**TASK DETAILS:** From the lines below, pull out each one that contains the word "Expand" and copy it in full.

**TASK INPUTS:**
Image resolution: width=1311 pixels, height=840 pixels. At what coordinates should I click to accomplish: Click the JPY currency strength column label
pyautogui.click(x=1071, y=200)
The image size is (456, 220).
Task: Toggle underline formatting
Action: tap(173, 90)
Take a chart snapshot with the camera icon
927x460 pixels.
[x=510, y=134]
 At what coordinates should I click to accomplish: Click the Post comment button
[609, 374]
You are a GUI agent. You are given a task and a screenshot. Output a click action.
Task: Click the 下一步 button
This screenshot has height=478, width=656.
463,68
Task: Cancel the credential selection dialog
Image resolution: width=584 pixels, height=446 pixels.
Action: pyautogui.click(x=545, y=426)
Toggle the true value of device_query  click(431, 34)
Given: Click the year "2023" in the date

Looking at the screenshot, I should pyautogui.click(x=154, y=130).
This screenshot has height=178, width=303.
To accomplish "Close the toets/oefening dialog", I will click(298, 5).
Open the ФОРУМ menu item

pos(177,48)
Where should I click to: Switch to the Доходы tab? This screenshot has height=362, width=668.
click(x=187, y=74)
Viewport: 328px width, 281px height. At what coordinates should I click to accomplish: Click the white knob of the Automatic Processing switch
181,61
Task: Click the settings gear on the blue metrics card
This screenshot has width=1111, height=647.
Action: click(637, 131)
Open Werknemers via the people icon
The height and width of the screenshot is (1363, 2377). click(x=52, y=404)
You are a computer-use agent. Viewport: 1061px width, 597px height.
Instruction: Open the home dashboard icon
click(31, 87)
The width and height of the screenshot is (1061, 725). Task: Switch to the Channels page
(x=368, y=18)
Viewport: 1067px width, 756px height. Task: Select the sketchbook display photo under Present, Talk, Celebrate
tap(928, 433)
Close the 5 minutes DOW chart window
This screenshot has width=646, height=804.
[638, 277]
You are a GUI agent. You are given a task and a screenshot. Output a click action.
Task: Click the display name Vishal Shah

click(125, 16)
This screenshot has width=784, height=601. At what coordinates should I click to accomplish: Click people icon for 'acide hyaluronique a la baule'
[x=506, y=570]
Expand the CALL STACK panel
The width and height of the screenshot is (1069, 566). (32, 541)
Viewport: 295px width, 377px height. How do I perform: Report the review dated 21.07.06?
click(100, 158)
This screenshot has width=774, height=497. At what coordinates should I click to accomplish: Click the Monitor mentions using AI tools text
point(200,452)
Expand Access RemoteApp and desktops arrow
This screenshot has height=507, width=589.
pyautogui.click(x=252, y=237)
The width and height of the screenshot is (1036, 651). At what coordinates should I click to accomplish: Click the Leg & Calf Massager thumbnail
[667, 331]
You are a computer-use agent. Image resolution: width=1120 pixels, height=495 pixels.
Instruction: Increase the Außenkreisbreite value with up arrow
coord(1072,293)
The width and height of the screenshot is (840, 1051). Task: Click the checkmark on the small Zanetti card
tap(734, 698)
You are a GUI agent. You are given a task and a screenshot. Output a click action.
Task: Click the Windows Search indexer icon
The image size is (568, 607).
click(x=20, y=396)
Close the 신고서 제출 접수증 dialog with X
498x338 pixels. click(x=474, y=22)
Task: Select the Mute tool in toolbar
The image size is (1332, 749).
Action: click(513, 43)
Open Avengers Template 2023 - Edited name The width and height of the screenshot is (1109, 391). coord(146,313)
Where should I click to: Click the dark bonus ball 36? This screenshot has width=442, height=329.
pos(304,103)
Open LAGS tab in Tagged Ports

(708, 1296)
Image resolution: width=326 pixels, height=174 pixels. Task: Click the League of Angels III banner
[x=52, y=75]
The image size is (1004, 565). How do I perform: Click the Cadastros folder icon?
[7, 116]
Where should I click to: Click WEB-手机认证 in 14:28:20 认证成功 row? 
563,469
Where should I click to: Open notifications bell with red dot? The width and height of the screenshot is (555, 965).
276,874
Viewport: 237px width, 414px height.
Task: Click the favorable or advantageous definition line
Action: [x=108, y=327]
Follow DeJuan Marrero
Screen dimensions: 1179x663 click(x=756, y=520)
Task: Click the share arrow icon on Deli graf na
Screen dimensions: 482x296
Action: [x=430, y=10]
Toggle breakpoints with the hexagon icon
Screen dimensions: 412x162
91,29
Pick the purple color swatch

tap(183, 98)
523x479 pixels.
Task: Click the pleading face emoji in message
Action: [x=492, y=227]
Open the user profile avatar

**RESULT OF THE EXERCISE:**
Expand the CALL STACK panel
Expand Access RemoteApp and desktops arrow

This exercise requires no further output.